Optional: Enrichment Columns

iso_type_code, yard_bay, yard_row, yard_tier, vessel_name, shipping_line, cargo_category, gate_in_mode, gate_out_mode.

Optional: Configuration Files

Yard Config JSON — terminal block layout, TEU capacities, reefer plug counts
Tariff Config JSON — free days per movement type, tiered storage rates, surcharges

The pipeline degrades gracefully when optional inputs are missing — it skips the corresponding analysis sections and notes what's missing in the report.

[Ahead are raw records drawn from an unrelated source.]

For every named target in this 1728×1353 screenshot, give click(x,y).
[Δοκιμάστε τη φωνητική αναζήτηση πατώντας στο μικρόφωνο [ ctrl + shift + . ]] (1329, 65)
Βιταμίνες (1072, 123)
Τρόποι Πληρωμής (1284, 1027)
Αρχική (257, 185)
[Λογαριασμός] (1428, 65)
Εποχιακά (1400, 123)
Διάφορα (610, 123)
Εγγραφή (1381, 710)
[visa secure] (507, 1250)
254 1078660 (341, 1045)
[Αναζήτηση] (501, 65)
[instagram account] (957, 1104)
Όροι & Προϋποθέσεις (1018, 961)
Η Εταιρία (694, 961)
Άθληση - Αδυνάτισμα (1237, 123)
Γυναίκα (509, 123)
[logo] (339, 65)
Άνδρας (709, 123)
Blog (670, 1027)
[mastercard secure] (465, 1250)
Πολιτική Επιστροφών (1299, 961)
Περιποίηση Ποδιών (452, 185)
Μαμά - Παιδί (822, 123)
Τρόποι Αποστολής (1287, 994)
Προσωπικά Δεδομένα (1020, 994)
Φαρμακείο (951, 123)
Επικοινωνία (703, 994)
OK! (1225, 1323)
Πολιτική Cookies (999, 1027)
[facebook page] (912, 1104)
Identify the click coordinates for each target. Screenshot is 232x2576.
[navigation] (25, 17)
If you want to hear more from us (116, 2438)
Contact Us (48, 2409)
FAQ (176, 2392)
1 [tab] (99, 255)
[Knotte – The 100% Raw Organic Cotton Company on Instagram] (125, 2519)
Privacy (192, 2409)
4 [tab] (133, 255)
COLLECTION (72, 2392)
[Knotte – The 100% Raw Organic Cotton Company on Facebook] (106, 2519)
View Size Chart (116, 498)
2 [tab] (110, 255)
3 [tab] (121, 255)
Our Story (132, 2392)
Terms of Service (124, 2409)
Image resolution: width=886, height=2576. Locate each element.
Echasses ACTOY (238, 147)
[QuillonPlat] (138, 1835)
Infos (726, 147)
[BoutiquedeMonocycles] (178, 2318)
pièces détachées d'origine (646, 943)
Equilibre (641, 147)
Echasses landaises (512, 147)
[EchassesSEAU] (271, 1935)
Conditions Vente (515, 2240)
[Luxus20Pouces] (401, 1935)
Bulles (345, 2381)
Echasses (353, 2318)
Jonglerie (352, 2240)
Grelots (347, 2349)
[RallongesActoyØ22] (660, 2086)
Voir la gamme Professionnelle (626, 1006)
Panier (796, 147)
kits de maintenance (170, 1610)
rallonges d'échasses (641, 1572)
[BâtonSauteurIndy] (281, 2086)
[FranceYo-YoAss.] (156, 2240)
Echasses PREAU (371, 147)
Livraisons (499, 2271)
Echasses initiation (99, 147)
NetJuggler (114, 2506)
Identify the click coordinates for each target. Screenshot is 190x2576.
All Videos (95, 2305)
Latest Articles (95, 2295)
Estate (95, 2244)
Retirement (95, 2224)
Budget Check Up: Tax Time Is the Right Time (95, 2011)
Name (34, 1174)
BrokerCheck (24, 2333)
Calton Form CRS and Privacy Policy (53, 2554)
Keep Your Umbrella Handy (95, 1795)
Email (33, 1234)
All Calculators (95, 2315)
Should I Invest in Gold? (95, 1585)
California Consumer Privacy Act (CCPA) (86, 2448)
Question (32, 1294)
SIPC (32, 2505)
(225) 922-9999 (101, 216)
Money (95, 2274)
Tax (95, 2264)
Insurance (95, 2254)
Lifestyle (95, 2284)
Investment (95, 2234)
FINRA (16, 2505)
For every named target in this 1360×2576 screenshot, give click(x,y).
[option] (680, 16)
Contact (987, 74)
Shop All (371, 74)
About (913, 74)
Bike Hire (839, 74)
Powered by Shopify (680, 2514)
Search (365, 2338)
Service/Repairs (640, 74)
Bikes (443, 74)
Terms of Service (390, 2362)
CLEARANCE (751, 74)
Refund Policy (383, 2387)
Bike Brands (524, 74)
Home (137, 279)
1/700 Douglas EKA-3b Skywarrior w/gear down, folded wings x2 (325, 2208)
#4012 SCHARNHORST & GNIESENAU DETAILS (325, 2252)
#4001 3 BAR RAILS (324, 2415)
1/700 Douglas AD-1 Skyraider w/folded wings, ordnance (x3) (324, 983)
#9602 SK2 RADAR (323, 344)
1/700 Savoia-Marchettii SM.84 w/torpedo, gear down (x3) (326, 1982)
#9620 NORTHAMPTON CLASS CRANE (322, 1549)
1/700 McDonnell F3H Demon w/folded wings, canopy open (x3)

See data/data_dictionary.md for full column definitions and JSON schemas.

Output: The Report

A self-contained HTML file (no external dependencies) with 10 sections:

Executive Summary — headline KPIs (avg dwell, overstay rate, revenue, peak utilization)
Data Quality — validation status, exclusion reasons, null analysis
Dwell Time Distribution — histogram, cumulative departure curve, faceted movement-type charts, container-type comparison bars
Yard Utilization — weekly heatmap by block, congestion and under-utilization detection
Segmentation — K-Means clusters with WHO/BEHAVIOR/WHY/ACTION narrative cards per segment
Forecasting — Holt-Winters vs StatsModels comparison, MAPE quality interpretation, 14-day forecast
Revenue & Cost Impact — full tariff assumptions table, opportunity cost with realization caveat, what-if sensitivity
Recommendations — per-segment actions prioritized by dwell impact, with 20ft/40ft TEU context
Priority Action List — top 30 overstaying containers by name, shipping line, vessel, block, cost — the "pick up the phone" list
Assumptions & Limitations — honest scope boundaries, future enhancements

Every section includes a green insight box explaining what the chart/table means in plain business language for non-technical stakeholders.

Test Scenarios

All 5 scenarios pass. Run them with python scripts/run_all_scenarios.py.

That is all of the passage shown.